There's a fine line when it comes to heating and icing an injury. While some injuries are acute (a sudden sprain or strain) and others chronic (often long-term as the result of overuse), there are specific ways to go about heating and icing for maximum recovery. There are a few first aid treatments you can do for sports related injuries, but if you aren't so sure when to grab the frozen peas or plug in the heating pad, use this guide during your rehab to keep you strong and performing at your best.
Heat is best when . . .
If you are stiff, sore, or have a chronic injury — bring on the heat! A heating pad or hot compress is ideal to relieve the aches and pains of overused muscles because it increases the elasticity of joint tissues and stimulates blood flow.
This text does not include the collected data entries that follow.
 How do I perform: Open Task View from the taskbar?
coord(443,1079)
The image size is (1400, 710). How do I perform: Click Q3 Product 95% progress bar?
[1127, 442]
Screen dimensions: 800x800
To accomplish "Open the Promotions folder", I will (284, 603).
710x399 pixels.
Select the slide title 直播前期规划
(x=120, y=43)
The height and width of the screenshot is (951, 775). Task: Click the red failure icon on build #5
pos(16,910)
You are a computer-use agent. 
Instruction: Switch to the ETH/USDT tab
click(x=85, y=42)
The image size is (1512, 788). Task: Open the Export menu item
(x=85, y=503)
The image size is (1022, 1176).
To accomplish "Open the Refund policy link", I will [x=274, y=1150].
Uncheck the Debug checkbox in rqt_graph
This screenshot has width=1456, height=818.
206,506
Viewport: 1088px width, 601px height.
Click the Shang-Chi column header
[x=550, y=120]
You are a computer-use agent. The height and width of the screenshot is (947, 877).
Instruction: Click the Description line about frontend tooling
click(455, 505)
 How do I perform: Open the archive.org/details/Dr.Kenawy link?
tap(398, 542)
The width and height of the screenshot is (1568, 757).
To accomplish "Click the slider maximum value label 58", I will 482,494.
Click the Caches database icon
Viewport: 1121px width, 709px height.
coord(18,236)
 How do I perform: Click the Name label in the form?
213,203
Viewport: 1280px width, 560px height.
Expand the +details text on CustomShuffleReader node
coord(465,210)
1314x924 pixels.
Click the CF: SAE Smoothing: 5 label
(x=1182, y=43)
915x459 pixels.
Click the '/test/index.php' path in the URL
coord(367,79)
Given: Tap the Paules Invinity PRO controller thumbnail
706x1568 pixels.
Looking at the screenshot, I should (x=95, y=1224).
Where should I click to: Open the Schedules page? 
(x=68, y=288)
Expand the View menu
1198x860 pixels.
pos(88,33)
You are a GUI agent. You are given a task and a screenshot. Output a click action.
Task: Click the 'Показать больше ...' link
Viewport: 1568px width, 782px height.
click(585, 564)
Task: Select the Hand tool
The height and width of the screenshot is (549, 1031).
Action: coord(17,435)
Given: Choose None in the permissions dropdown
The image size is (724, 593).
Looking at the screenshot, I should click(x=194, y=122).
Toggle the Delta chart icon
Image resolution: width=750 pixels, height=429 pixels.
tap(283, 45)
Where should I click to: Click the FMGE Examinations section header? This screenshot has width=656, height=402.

About 20 minutes of heat also helps to loosen tissues and relax injured areas, meaning it's very beneficial before workouts that often irritate reoccurring injuries. One rule of thumb: do not heat a new injury! When an injury first occurs, swelling and inflammation are at their peak. Heat will only make this worse, causing the blood vessels to dilate. Only add heat once the injury has started to relax, which is usually after 48 hours.
Ice is best when . . .
Ice is best for immediate injuries and as a treatment in later rehabilitation. If you were just hurt in a workout, turn to ice to reduce the swelling and decrease the pain. Icing is also good for athletes with chronic injuries after a workout because it keeps inflammation at bay, preventing any overused muscles from acting up. If you're both icing and heating an injury, always end with ice. Since ice works to reduce the swelling, following it up with heat will counteract it, increasing blood flow and possible swelling. Don't ice for longer than 20 minutes (doing so can lead to frostbite), and never ice before a workout; this will only make your muscles stiff and vulnerable to injury.